** DATASET CONTENT follows **

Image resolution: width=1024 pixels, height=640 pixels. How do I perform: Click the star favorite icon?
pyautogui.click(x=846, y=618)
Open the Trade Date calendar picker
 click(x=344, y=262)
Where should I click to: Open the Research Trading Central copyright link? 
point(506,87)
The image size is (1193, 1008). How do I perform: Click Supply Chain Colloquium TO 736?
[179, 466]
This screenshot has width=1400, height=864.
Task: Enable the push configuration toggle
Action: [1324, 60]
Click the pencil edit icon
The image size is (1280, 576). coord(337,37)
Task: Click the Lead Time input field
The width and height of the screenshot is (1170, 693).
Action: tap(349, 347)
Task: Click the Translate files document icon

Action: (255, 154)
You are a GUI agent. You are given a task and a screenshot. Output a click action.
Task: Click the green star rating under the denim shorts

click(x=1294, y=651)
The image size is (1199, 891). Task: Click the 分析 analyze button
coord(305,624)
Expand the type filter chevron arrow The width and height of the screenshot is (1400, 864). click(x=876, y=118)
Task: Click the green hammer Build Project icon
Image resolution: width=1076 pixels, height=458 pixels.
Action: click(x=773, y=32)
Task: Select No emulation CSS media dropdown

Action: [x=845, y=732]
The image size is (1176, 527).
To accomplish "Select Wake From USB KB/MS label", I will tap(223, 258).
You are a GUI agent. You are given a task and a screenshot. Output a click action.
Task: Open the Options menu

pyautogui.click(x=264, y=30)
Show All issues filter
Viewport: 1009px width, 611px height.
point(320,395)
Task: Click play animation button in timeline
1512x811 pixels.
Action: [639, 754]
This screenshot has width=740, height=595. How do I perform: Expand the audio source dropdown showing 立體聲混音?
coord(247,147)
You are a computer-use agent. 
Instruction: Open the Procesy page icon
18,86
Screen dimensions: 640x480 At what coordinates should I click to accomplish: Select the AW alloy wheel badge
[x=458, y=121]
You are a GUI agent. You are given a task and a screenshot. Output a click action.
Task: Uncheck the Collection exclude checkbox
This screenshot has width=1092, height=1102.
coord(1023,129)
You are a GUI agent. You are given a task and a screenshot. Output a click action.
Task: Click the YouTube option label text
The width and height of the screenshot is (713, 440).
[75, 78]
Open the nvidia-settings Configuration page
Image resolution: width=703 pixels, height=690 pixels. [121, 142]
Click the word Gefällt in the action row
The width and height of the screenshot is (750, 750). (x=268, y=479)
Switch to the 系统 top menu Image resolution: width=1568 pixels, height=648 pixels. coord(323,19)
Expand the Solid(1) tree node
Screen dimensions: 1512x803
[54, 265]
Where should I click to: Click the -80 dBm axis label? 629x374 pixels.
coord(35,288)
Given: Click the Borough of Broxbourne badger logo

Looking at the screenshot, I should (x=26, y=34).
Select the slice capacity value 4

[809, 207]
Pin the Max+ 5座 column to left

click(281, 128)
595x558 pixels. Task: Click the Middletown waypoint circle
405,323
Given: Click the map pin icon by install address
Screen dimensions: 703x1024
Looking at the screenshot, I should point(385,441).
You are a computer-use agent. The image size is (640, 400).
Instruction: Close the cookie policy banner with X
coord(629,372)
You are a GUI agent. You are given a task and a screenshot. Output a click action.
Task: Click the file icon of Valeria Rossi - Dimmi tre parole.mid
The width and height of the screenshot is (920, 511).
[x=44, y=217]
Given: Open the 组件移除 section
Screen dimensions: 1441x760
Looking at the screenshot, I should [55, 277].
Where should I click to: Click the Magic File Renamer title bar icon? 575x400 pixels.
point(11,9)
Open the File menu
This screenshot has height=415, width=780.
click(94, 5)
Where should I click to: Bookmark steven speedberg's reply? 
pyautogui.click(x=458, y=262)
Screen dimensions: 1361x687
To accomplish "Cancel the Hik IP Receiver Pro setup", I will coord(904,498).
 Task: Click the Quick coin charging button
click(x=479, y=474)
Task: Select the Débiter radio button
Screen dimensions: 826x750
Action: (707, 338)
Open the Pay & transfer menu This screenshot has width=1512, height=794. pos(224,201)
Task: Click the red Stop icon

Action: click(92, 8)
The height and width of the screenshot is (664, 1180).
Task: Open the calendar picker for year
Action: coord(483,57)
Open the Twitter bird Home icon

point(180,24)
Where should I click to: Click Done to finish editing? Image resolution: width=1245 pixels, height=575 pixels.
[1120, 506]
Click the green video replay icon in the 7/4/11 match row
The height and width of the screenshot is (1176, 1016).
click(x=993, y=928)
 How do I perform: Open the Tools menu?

** End of DATASET CONTENT **

> TO DO:
Using the data above, count the lines where "computer" appears. Reply with the number only.

> SOLUTION TO THE EXERCISE:
2